(Pixel coordinate grounding data)

──────────

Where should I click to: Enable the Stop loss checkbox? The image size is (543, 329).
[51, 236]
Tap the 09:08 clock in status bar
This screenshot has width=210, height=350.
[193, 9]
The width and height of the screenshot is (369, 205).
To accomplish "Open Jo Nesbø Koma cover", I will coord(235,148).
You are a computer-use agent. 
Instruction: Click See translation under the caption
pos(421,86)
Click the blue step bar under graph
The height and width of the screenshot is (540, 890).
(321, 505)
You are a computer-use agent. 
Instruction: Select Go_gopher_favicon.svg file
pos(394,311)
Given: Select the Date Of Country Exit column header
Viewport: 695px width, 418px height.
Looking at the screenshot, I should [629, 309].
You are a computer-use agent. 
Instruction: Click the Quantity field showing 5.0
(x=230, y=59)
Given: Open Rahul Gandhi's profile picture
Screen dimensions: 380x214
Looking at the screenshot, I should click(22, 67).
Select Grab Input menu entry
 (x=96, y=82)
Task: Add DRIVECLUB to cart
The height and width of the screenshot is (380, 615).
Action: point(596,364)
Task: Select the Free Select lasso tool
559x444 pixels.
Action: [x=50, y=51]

──────────

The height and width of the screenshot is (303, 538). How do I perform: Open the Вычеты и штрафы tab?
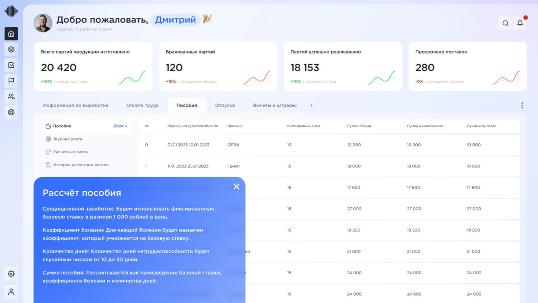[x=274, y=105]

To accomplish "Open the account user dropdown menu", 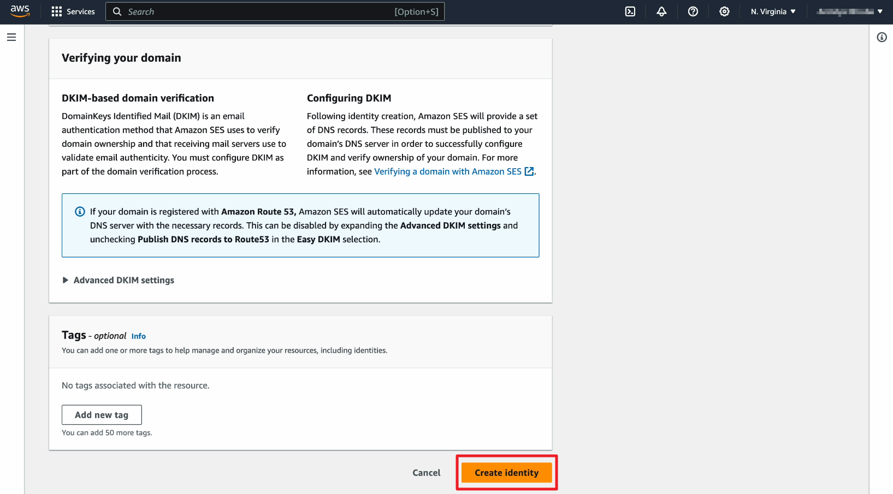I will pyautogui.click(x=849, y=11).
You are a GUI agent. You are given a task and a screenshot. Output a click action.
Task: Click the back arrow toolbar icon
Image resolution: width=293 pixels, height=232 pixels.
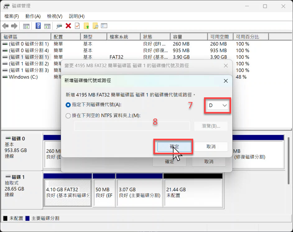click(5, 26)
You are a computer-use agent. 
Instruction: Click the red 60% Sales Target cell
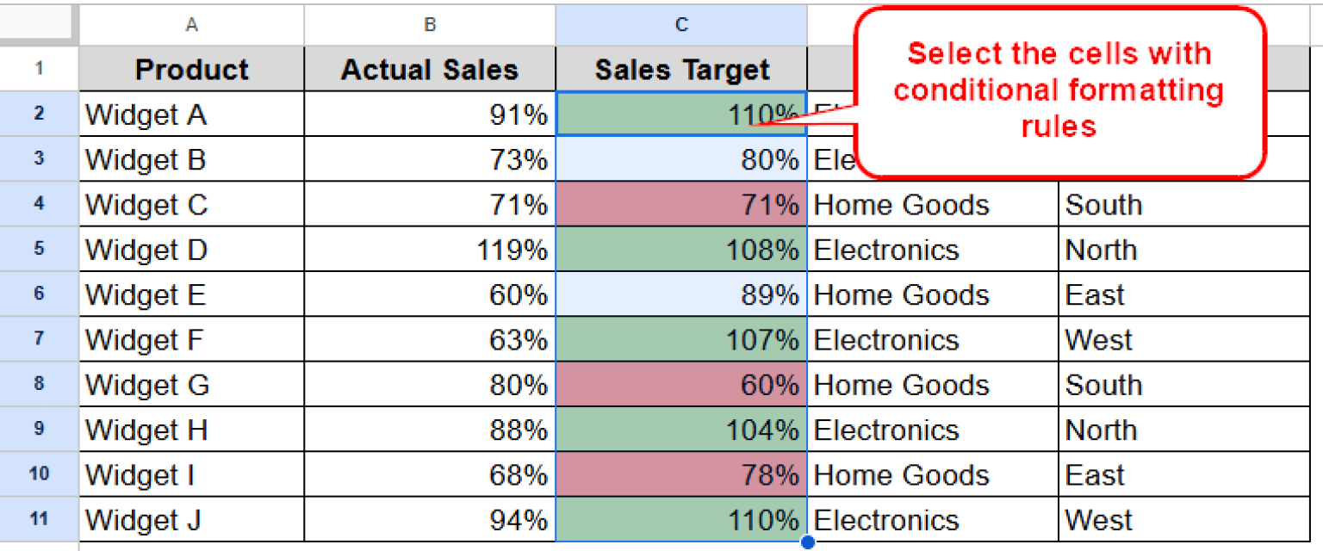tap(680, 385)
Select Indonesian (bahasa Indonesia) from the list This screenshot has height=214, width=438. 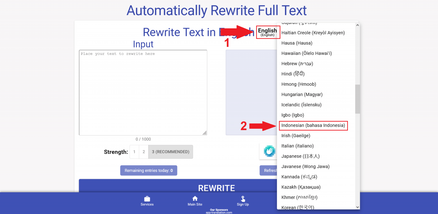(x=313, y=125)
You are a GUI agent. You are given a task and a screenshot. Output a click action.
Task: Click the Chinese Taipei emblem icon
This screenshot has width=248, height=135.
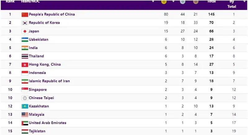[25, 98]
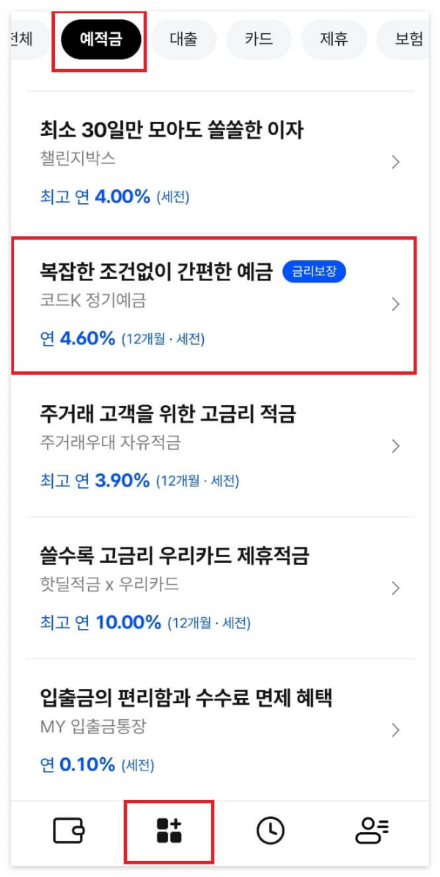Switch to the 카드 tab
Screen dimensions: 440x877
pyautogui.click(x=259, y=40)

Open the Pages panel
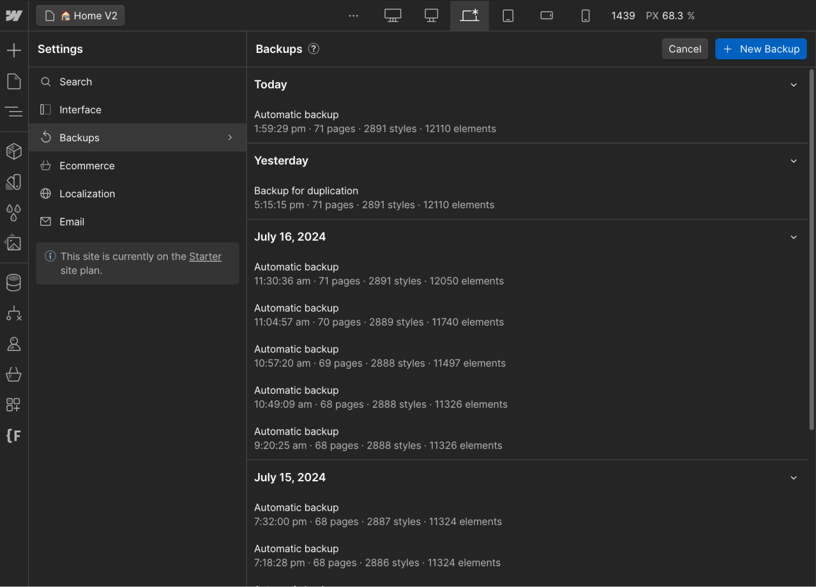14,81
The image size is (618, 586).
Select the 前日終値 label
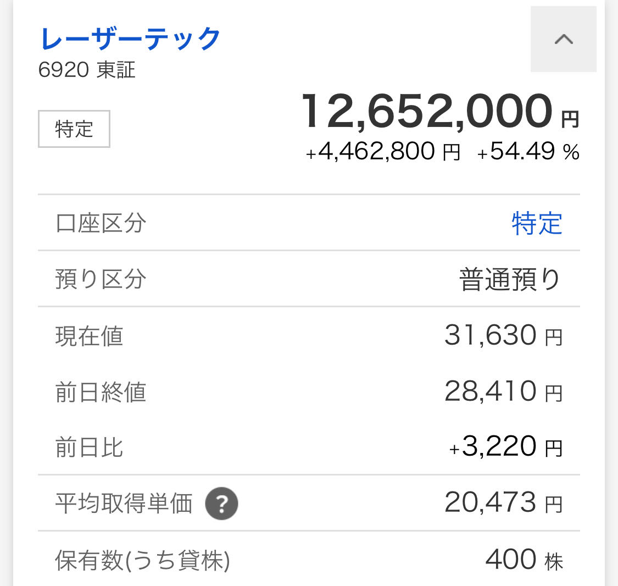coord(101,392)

──────────

* Prompt: Above are the records; copy exactly the lines from the line with "Where should I" through the line with "Given: Select the", both included.

* Answer space:
Where should I click to: Enable the Stop loss checkbox? The image size is (543, 329).
[51, 236]
Tap the 09:08 clock in status bar
This screenshot has width=210, height=350.
[193, 9]
The width and height of the screenshot is (369, 205).
To accomplish "Open Jo Nesbø Koma cover", I will coord(235,148).
You are a computer-use agent. 
Instruction: Click See translation under the caption
pos(421,86)
Click the blue step bar under graph
The height and width of the screenshot is (540, 890).
(321, 505)
You are a computer-use agent. 
Instruction: Select Go_gopher_favicon.svg file
pos(394,311)
Given: Select the Date Of Country Exit column header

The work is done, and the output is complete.